岩上:なんか、高校の先輩を見ているとちゃんと勉強して自分が目指す大学に入学してその後、輝いている人っていないなって思っていて。
せっかく頑張ったのに、大学入学するとみんな同じように遊んで、代わり映えのない大学生活を送って、それを見たときに、結局決められたルートをただ進んでいるだけだからそうなっているんじゃないかなと考えるようになったんです。
であれば、自分が本当にやりたいことに打ち込んで突き進んだ方がいいんじゃないかということで、進学校という環境の中でもサッカーを本気で頑張ることを選択しましたね。
おそらく人間誰しもがそうなんじゃないかと思うんですけど、自分は他人とは違うって思いがあると思うんですよ、自分は特別だ、とか。そういう思いを殺してまでみんなと同じように生きていくことが、当時プライドが高かった自分にとっては耐えられなかったというか、何としてでも自分らしさを発揮したいという思いがずっとありました。だから、ずっとプロを目指していたし、根拠もないけど自分ならできるんじゃないかと思っていました。
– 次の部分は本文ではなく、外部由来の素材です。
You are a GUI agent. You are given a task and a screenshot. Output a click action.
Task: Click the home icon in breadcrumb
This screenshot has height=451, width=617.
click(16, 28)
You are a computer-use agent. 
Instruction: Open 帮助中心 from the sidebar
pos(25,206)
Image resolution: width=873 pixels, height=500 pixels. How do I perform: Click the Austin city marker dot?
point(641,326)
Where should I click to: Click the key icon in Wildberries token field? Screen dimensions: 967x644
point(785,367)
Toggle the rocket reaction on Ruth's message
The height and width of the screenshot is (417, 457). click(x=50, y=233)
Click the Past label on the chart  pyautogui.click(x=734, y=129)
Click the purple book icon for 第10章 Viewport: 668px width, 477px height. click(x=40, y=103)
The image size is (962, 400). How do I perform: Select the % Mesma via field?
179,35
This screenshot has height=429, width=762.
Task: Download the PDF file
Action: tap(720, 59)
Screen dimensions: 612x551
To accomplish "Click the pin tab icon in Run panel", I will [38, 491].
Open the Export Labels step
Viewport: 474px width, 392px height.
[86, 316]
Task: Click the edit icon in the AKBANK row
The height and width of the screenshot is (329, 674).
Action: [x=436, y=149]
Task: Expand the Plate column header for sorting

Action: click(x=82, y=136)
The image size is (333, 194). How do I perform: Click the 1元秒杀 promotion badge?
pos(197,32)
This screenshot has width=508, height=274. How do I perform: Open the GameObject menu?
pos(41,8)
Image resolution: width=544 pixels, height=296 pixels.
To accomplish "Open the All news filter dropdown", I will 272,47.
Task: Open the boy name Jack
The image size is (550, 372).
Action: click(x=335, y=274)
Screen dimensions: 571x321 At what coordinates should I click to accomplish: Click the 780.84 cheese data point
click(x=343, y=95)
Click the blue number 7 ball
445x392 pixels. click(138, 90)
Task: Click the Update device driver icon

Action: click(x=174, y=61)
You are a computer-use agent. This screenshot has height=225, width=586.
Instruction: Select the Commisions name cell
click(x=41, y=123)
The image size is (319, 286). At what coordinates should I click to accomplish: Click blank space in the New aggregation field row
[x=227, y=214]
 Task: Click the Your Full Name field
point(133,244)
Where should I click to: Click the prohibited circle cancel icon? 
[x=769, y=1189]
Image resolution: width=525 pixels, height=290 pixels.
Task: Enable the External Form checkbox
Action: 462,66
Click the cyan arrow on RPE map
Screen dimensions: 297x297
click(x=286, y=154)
一人で頑張り続けることに対するしんどさはあまりなかったですね。できると信じていました。なぜ、と聞かれると理由を説明するのは難しいんですけど…なんかみんな大人になるの早いなあという印象があって、自分は少年らしく夢を追いかけていたいという思いはあったかもしれません。
というのは、シンガポールから帰国したときに、自分含めそれまで無邪気にボールを追いかけていた子供達と、日本人の子供達に感じたギャップがあって、日本人の方が早く現実を知ってどこかませているという感じたんです。
早く現実を知りすぎるが故にどこか冷めているというか、無理と決めつけるのが早すぎるというか。実際「あいつ何マジでプロ目指してんの?」とか「いや無理でしょ。」とか陰口もあったんです。
でも僕はそういうスタンスが好きじゃなくて、自分が言われて嫌だと思ってもいましたし、ダサいなと思っていたので、負けずに自分を貫き通そうということはずっと思っていました。